Click-target data:
◇ ◇ ◇ ◇
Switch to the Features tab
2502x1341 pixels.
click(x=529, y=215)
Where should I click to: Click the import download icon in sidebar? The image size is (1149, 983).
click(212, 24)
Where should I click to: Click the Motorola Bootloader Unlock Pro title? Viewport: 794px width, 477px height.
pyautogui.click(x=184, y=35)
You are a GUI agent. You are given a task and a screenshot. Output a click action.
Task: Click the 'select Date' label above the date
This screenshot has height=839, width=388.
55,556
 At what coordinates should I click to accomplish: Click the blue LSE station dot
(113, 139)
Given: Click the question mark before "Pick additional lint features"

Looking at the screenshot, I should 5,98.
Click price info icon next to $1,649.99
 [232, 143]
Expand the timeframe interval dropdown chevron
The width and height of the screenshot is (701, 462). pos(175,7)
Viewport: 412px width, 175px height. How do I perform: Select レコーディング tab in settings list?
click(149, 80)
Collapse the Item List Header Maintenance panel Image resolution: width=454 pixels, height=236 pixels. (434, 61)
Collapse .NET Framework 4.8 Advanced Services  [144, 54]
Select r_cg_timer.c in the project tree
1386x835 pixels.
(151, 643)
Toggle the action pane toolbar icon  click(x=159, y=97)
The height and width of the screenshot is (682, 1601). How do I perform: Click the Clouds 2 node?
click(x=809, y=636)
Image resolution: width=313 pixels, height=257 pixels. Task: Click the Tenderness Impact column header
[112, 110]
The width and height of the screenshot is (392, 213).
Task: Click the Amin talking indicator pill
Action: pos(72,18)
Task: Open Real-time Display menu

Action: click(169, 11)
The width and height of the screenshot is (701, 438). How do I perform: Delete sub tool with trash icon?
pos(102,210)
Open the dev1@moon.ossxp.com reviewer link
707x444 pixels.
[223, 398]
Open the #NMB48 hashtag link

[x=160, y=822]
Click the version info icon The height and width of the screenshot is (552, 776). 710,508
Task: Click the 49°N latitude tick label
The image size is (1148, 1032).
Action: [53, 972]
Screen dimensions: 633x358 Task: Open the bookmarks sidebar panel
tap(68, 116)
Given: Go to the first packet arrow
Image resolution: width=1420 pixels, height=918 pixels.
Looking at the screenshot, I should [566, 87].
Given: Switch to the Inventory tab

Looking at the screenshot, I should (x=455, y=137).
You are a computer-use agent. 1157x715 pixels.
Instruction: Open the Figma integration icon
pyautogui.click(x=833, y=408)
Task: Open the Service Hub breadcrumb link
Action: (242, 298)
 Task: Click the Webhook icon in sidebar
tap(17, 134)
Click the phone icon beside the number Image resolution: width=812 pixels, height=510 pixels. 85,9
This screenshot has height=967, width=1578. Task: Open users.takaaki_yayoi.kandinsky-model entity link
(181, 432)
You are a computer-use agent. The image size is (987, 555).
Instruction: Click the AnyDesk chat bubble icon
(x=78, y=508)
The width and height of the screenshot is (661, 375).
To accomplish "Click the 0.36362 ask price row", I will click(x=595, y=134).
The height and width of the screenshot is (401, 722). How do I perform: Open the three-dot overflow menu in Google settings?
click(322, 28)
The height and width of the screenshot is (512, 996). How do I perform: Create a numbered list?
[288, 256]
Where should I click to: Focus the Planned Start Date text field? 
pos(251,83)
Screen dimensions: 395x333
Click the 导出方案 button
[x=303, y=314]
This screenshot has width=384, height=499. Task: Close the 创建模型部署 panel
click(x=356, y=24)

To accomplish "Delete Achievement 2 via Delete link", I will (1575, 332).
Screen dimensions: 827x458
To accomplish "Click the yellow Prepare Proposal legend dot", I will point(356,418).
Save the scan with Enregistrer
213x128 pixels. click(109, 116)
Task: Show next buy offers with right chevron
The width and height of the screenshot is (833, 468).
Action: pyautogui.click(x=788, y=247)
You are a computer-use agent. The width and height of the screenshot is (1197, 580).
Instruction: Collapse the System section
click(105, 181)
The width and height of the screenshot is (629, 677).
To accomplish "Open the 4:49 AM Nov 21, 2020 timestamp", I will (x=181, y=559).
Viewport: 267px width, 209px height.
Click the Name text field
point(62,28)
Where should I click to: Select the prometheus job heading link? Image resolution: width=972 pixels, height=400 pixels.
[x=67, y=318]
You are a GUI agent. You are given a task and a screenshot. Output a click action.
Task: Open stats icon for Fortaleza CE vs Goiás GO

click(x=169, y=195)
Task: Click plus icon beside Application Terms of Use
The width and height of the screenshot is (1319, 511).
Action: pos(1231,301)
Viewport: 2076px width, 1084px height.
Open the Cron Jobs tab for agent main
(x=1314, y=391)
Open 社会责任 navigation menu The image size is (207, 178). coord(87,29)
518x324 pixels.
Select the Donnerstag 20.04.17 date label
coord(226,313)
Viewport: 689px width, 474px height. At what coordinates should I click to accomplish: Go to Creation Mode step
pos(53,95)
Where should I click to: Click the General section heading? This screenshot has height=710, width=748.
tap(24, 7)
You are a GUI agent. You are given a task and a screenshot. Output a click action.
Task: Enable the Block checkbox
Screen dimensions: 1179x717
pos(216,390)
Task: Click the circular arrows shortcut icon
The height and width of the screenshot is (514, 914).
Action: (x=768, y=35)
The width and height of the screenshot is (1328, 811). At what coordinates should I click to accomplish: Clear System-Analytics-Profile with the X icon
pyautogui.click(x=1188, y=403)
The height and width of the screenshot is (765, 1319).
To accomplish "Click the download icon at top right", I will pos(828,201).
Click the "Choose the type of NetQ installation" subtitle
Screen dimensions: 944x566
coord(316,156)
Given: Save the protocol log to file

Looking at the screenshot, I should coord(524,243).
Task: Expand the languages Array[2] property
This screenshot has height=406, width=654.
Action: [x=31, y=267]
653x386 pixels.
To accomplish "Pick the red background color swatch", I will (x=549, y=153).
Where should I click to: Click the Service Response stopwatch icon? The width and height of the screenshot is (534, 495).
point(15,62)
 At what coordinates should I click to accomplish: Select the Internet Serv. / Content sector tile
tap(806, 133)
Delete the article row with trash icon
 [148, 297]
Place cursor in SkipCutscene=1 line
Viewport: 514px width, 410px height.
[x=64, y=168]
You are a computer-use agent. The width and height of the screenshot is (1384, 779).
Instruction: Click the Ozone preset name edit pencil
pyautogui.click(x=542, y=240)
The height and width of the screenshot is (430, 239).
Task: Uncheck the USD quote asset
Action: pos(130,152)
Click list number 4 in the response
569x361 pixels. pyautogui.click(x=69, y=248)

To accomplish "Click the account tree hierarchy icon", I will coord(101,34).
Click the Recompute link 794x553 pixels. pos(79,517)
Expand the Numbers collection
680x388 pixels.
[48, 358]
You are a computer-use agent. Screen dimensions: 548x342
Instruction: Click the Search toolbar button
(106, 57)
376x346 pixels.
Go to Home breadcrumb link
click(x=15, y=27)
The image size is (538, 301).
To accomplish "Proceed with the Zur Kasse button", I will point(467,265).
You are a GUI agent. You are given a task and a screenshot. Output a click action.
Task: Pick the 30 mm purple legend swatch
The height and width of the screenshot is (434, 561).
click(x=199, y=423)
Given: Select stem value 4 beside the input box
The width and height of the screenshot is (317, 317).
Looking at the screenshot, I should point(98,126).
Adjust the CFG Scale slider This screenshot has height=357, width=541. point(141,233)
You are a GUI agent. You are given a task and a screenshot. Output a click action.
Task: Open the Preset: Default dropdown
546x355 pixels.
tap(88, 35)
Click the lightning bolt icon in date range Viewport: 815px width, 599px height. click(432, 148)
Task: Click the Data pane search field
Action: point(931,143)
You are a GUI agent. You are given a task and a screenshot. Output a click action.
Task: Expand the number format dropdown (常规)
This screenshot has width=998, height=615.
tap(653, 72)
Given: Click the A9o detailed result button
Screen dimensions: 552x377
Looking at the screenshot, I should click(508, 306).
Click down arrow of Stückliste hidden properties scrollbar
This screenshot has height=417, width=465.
◇ ◇ ◇ ◇
Copy the lines starting at the one with "Click price info icon next to $1,649.99" and ending after the one with "click(149, 80)", switching "chevron" to "arrow" and keeping everything else the same.

**RESPONSE TO THIS EXERCISE:**
Click price info icon next to $1,649.99
 [232, 143]
Expand the timeframe interval dropdown arrow
The width and height of the screenshot is (701, 462). pos(175,7)
Viewport: 412px width, 175px height. How do I perform: Select レコーディング tab in settings list?
click(149, 80)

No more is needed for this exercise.